Bill Sponsor regularly scans bill texts to find sections that are contained in other bill texts. When a matching section is found, the bills containing that section can be viewed by clicking "View Bills" within the bill text section.
Bill Sponsor is currently only finding exact word-for-word section matches. In a future release, partial matches will be included.
H. R. 2309 (Introduced-in-House)


119th CONGRESS
1st Session
H. R. 2309


To amend title XIX of the Social Security Act to require certain additional provider screening under the Medicaid program.


IN THE HOUSE OF REPRESENTATIVES

March 24, 2025

Mr. Peters (for himself, Mr. Evans of Colorado, Mr. Suozzi, Ms. Malliotakis, and Mr. Kennedy of Utah) introduced the following bill; which was referred to the Committee on Energy and Commerce


A BILL

To amend title XIX of the Social Security Act to require certain additional provider screening under the Medicaid program.
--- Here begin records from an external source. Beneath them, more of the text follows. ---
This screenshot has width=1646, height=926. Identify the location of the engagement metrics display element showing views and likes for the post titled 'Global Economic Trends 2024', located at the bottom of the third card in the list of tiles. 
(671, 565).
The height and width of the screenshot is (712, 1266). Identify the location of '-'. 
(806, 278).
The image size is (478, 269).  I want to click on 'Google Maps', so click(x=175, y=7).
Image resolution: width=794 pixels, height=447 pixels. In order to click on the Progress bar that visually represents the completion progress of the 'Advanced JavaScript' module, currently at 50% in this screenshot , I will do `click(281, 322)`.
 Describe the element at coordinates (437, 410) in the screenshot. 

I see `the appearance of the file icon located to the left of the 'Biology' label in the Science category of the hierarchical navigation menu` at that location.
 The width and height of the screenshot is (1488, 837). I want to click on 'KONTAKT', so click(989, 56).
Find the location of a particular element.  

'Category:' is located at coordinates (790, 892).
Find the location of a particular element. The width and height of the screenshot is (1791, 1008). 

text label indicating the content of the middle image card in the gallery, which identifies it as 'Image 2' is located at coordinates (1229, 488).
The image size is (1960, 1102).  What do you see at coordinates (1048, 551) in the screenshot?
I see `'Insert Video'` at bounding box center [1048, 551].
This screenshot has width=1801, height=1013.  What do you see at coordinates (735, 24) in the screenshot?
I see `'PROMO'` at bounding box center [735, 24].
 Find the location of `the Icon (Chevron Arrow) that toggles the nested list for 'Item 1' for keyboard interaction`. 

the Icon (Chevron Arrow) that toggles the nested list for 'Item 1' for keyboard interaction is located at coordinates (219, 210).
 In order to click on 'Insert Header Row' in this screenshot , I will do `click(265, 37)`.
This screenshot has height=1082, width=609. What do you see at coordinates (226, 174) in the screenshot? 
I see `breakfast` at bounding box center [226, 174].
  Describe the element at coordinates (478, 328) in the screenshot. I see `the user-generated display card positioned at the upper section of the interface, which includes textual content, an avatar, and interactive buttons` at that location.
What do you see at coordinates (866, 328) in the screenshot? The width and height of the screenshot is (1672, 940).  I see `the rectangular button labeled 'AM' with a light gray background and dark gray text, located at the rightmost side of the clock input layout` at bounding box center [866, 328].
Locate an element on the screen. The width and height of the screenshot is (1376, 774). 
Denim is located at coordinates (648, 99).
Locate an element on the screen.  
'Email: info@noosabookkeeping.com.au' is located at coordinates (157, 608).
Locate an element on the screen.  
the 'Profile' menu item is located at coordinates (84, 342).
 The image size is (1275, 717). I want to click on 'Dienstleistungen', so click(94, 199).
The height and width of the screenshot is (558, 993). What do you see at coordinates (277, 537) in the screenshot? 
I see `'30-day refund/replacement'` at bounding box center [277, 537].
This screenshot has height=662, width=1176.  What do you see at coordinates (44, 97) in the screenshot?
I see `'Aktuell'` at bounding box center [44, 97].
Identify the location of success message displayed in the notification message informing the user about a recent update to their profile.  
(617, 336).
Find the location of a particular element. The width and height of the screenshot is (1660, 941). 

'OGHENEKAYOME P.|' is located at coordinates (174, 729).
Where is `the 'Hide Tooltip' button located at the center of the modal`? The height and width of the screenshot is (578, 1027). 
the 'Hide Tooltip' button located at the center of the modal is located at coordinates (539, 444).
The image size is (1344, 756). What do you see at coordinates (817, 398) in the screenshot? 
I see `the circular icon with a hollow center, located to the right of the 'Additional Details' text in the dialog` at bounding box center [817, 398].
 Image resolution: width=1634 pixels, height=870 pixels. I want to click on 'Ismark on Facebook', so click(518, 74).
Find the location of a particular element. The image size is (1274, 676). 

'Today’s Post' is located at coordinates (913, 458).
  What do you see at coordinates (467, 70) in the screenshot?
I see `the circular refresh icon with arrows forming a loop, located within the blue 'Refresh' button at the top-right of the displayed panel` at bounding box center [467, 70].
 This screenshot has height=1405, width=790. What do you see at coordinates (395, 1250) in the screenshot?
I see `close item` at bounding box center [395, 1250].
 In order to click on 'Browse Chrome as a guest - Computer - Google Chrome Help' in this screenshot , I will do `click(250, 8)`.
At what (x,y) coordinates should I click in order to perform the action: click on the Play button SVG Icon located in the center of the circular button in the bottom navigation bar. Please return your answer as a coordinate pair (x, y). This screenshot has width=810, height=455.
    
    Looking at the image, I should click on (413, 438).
Be it enacted by the Senate and House of Representatives of the United States of America in Congress assembled,

SECTION 1. Short title.

This Act may be cited as the “Medicare and Medicaid Fraud Prevention Act”.

SEC. 2. Medicaid provider screening requirements.

Section 1902(kk)(1) of the Social Security Act (42 U.S.C. 1396a(kk)(1)) is amended—

(1) by striking “The State” and inserting:

    “(A) IN GENERAL.—The State”; and

(2) by adding at the end the following new subparagraph:

    “(B) ADDITIONAL PROVIDER SCREENING.—Beginning January 1, 2027, as part of the enrollment (or revalidation of enrollment) of a provider or supplier under this title, and not less frequently than quarterly during the period that such provider or supplier is so enrolled, the State conducts a check of the Death Master File (as such term is defined in section 203(d) of the Bipartisan Budget Act of 2013) to determine whether such provider or supplier is deceased.”.